The task
Reproduce, exactly and only, the lines of the data that follows from the one containing "The height and" down to the one containing "How do I perform: Click", without pictures.

Record set
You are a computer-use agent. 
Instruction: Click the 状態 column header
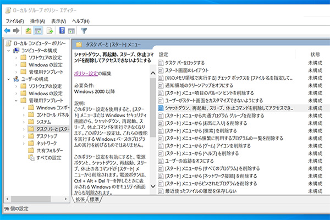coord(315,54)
---
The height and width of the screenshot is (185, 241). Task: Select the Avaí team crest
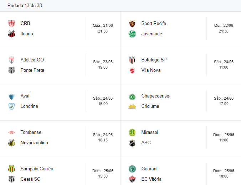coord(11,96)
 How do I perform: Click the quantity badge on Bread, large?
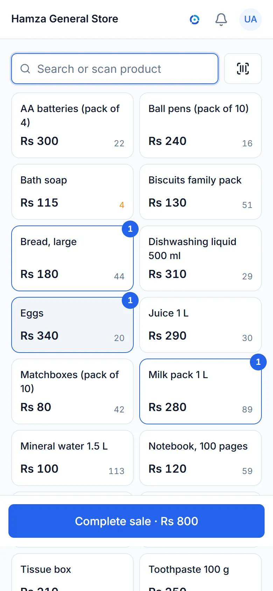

Result for this exercise
The height and width of the screenshot is (185, 241). Task: Select the Avaí team crest
coord(11,96)
 How do I perform: Click the quantity badge on Bread, large?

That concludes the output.